**Stored records**
##########

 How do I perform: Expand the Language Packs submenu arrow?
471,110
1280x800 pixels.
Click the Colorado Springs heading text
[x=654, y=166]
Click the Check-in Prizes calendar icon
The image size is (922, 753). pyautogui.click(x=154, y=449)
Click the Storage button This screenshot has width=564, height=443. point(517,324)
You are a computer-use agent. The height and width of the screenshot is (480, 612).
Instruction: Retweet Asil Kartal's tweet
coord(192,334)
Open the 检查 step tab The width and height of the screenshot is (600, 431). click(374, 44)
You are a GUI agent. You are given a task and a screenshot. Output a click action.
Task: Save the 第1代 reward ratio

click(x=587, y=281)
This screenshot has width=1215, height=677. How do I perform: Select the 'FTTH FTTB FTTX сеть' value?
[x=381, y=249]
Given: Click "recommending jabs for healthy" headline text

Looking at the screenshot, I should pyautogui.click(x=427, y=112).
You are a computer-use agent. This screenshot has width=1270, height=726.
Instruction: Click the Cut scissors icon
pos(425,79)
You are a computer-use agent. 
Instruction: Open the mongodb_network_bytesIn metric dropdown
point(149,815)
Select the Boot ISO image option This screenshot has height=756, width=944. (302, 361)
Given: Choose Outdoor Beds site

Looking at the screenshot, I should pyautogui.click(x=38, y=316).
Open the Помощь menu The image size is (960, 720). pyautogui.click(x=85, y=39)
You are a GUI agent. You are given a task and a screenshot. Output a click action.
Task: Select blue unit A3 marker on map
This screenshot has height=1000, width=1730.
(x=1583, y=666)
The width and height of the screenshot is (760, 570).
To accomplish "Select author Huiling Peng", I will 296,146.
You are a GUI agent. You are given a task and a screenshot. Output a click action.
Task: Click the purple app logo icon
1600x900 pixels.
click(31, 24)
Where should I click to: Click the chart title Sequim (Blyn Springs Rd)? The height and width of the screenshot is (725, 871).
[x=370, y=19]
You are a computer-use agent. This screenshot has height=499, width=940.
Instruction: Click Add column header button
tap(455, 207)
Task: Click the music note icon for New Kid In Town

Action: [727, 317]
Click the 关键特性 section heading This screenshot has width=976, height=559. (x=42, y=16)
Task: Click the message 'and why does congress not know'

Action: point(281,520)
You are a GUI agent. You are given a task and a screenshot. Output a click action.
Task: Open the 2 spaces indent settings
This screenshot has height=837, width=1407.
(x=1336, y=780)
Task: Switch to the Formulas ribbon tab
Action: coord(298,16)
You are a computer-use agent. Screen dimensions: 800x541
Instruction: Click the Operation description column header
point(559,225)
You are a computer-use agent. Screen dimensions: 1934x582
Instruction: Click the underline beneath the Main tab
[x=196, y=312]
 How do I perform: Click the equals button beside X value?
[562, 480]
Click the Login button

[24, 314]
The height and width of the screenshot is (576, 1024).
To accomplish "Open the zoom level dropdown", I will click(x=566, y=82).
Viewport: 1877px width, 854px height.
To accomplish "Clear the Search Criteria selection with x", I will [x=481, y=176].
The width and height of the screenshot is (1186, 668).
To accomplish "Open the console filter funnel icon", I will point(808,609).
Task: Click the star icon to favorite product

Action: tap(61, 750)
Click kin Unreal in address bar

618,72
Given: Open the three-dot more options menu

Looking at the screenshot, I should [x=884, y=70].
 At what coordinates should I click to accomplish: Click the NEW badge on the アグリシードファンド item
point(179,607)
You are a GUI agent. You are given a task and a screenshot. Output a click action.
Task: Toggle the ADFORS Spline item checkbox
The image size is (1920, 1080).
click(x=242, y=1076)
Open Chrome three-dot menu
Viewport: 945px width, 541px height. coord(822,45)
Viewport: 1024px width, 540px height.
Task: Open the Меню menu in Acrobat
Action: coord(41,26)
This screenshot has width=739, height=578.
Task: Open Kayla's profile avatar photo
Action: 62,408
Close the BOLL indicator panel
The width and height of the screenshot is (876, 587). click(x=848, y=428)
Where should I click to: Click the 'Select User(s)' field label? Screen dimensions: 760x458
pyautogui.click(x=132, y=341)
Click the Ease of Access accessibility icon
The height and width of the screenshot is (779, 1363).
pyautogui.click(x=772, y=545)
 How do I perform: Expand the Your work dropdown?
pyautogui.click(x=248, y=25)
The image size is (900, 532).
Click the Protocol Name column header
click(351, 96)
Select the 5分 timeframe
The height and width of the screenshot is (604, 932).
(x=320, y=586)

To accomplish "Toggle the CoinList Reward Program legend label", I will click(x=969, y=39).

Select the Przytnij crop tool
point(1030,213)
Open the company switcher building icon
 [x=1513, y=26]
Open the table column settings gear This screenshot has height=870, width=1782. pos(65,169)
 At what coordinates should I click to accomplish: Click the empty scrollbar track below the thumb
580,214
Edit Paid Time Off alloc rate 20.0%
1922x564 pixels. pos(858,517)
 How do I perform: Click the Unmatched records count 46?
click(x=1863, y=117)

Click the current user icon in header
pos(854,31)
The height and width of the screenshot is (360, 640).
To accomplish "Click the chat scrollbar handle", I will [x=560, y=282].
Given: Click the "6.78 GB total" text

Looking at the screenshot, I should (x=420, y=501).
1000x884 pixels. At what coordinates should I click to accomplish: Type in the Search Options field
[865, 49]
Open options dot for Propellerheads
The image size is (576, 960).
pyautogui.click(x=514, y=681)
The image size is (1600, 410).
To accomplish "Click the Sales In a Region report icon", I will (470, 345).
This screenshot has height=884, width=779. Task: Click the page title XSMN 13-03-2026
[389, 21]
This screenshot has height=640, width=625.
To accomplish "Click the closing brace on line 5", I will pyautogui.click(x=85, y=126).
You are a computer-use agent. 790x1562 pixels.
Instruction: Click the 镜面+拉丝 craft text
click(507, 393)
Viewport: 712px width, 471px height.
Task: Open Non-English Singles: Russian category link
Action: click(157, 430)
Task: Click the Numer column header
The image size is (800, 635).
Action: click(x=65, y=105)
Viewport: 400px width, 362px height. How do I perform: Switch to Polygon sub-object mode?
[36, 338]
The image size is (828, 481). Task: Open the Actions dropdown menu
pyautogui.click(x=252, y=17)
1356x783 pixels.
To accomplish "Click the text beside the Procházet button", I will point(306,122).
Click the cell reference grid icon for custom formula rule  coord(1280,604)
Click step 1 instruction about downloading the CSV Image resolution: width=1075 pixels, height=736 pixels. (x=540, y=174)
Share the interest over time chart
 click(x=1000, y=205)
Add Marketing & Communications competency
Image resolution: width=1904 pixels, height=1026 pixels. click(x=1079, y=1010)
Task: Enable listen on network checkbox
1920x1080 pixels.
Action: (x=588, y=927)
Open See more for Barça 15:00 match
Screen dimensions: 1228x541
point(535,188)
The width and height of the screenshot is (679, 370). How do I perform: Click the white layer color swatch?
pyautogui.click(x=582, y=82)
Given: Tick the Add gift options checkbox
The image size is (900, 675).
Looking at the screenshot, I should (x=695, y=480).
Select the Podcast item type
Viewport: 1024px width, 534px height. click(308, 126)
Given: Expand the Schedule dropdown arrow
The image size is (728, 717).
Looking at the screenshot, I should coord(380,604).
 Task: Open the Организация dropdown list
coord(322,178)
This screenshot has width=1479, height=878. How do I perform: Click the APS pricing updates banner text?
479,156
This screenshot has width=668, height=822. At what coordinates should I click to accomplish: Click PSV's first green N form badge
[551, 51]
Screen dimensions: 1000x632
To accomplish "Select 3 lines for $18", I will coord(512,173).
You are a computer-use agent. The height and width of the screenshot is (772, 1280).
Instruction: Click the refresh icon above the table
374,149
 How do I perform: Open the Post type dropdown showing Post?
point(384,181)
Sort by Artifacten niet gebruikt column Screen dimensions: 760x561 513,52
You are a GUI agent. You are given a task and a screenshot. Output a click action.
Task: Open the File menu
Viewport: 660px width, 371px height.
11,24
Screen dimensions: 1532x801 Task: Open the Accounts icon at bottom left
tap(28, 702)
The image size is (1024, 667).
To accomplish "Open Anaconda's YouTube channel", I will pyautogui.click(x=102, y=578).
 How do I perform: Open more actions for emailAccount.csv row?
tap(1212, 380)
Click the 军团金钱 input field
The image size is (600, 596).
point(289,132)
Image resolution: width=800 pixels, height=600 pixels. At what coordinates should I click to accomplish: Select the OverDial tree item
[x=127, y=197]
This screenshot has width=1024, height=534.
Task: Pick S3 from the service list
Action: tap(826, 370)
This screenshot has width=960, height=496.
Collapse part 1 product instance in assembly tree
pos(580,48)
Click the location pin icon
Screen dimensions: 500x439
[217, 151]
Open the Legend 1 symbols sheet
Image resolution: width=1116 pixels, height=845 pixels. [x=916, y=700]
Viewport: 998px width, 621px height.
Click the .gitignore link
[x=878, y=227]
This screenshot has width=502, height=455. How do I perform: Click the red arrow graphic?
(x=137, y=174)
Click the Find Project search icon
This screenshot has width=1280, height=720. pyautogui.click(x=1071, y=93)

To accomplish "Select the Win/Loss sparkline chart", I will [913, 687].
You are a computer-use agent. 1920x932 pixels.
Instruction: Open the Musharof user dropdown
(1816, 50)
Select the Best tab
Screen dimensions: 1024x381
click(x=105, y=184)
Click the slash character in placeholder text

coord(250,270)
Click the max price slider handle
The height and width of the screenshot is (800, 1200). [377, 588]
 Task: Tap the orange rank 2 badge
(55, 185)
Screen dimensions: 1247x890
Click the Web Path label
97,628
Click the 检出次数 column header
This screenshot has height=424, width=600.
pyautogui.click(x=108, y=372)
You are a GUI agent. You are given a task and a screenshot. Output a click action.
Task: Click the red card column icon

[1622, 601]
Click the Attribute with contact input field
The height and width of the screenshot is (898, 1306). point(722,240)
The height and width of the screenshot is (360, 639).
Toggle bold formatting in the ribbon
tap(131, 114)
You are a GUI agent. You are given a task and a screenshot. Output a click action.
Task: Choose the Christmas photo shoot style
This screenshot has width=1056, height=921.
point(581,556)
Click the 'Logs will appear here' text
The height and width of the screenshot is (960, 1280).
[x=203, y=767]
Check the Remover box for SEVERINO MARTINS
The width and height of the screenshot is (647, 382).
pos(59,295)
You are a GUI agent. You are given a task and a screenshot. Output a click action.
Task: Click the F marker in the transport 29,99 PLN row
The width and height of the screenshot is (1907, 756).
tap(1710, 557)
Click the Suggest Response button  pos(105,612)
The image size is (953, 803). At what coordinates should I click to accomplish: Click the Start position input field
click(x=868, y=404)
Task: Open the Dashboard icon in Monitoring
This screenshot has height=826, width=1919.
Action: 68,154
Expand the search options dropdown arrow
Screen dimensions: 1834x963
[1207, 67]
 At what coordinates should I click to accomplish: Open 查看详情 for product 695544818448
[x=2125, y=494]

##########

Whenever the string "checkbox" turns up in a line above, copy that line out.

**Exercise result**
Task: Toggle the ADFORS Spline item checkbox
Task: Enable listen on network checkbox
Given: Tick the Add gift options checkbox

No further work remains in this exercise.